According to Duke’s survey, less than a third of CMOs polled — 29. 7 percent — said they plan to utilize more third-party data in the next two years, or information collected by providers and sold to marketers for the purpose of helping them target their campaigns. Only 31 percent said they’ve increased the amount of third-party data they’ve used over the last two years.
Has your company’s use of third-party data changed?
About six in 10 respondents — 59.4 percent — said they haven’t changed the amount of third-party data they’ve used over the last two years, and about the same number — 58.9 percent — said they’ll rely on the same amount of third-party data they use over the next two years.
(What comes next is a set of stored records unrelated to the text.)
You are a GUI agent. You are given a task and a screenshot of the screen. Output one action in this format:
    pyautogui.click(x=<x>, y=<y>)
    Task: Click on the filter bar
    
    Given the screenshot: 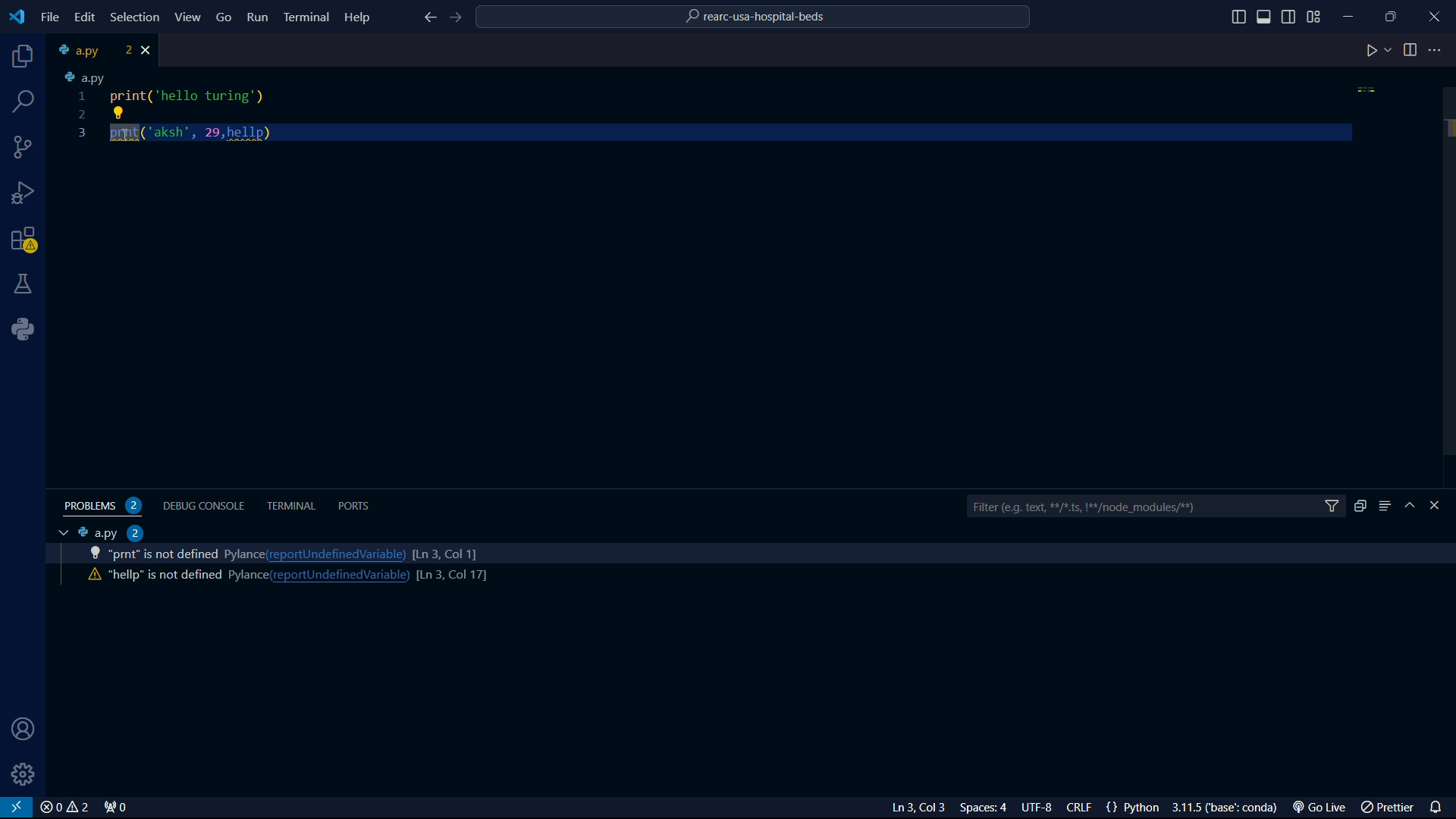 What is the action you would take?
    pyautogui.click(x=1155, y=507)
More than 10 percent — 11.4 percent — said they anticipate using less third-party data over the next two years, and 9.4 percent said they've already decreased their third-party data usage.
While marketers might be pulling back on third-party data, most respondents admitted they weren’t worried that their company’s use of that data would raise consumer privacy concerns (only 10.7 percent described themselves as “very worried” about this). On the other hand, marketers’ use of online data is expected to rise, as 70 percent of respondents said they planned to use more online data over the next two years.
Duke University’s CMO Survey polled more than 300 U.S.-based chief marketing officers in July and August. The survey was commissioned by the American Marketing Association and Deloitte.